As a first step both candidates in the Presidential Election and all parties that will participate in a future General Elections should declare that they will implement the following provisions;
Fight against Corruption: According to Transparency International; Sri Lanka moved from position 67 in 2004 to position 97 out of 180 in 2009. There is something rotten in the Sri Lankan state and its corruption. No complex arguments need to be given about this topic because everyone in Sri Lanka knows that something has to be done about corruption. The old ‘the parties in the opposition or who came before us did it, so we can too’ argument has increasingly become non negotiable. There can be no arguments and no negotiations on this issue, the Sri Lankan people have had enough of bribing everyone from the local Grama Sevaka to Government Ministers. All parties and candidates must declare their assets before they run in an election or spell out a 5 or 10 point program with a timeline on how they will combat and drastically reduce corruption when they come into power.Â
Sanctify Media Freedom: How many journalists have been killed, injured, abducted and threatened from 2000 to 2010? What about the question of self censorship? If a particular journalist supports the governing party there’s nothing wrong with it, likewise a journalist who supports views opposing the government should also be allowed his or her right to express freely. Media Freedom in Sri Lanka is a major issue. Any candidate or party running in the Presidential or General Elections must pledge to protect media freedom by guaranteeing they will abolish the draconian Press Council Law and establish state mechanisms and laws that will protect journalists from violence and intimidation. It is one thing to initiate legal action against a journalist because of defamation and another to have a white van gang abduct or kill him.

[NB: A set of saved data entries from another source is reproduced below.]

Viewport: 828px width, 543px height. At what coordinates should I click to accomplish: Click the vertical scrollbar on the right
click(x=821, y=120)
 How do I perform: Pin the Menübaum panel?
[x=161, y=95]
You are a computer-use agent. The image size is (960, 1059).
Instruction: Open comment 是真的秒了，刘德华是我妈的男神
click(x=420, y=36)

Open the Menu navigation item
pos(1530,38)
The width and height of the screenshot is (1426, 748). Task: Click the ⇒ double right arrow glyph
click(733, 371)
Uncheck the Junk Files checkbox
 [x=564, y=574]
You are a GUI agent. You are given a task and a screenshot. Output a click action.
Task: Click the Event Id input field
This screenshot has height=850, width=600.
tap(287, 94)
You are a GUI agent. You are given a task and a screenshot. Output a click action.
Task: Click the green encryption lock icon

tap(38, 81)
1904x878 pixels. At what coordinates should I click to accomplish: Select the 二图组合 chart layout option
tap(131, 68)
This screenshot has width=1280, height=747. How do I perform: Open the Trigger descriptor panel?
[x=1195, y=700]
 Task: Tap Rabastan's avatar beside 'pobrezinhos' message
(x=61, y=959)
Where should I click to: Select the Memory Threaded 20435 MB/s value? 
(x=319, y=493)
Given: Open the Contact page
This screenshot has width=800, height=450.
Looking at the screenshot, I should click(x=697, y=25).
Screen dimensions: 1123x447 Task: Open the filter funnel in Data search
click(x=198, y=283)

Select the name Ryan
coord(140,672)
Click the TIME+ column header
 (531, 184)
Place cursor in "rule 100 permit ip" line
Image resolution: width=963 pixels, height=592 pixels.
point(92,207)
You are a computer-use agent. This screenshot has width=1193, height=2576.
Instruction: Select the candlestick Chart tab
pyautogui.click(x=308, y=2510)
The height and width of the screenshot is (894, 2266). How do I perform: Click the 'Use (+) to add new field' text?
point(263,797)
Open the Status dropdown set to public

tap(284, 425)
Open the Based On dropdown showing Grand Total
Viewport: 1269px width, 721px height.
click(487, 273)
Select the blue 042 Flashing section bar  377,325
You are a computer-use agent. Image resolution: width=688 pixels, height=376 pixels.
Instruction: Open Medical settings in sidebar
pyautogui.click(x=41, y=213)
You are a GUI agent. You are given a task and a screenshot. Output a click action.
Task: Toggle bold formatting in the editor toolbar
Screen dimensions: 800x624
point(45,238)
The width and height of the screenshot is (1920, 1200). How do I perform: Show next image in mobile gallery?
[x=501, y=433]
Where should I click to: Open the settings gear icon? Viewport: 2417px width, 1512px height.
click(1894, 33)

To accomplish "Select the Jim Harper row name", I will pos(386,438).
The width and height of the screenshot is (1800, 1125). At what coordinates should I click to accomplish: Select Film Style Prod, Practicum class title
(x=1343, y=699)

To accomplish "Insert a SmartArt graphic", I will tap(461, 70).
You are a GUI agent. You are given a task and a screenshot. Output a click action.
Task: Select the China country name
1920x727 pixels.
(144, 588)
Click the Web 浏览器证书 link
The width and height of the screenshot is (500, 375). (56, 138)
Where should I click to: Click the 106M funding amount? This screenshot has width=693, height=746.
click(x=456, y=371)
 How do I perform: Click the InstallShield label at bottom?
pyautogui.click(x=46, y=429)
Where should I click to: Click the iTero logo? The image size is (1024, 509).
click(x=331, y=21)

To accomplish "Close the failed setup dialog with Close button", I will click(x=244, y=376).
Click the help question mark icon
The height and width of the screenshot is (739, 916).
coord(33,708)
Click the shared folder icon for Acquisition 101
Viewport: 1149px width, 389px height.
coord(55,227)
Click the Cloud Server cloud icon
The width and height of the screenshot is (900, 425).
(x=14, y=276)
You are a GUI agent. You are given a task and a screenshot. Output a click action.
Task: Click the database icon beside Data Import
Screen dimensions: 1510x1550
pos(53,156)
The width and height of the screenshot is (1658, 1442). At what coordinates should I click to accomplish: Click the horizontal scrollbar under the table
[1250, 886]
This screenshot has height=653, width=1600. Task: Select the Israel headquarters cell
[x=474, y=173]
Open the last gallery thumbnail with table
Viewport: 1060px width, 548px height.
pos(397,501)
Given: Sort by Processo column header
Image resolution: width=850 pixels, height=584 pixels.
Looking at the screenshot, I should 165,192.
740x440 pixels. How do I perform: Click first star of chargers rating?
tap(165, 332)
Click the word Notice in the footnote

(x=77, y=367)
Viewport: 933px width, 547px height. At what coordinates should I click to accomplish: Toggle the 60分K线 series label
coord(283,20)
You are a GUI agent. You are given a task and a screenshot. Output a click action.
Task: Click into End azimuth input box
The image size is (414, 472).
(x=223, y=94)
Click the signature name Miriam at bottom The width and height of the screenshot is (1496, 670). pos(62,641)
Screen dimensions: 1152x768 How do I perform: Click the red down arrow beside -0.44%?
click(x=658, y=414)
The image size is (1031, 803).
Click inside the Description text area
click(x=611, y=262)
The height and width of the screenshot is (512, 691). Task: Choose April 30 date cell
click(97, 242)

Implement the 17th Amendment to the Constitution; it is a part of the constitution. If a section of the constitution is not implemented it violates the constitution. This degrades democracy and democratic principles in Sri Lanka. Without the 17th Amendment, no independent parliamentary commissions including a police commission and an elections commission can be established. This basically means that citizens of Sri Lanka have no direct access to an independent parliamentary mechanism to complain to when they are unsatisfied with State services and obligations.
Implement the 13th Amendment to the Constitution; no matter how political parties posture themselves the 13th Amendment to the constitution is a part of the Sri Lankan constitution. Political parties opposing the implementation of the 13th Amendment to the constitution are encouraging Sri Lankan citizens to violate the Sri Lankan constitution. Either they should change their stance or join in a debate to rewrite the Sri Lankan constitution.
Abolish the Executive Presidency; it was created to control a State which was facing multiple insurrections at the time. The executive presidency is a centralized state mechanism which suited the 1970’s to 2009 Sri Lanka civil war phase and it should be abolished so that a more democratic post war Sri Lanka can be built.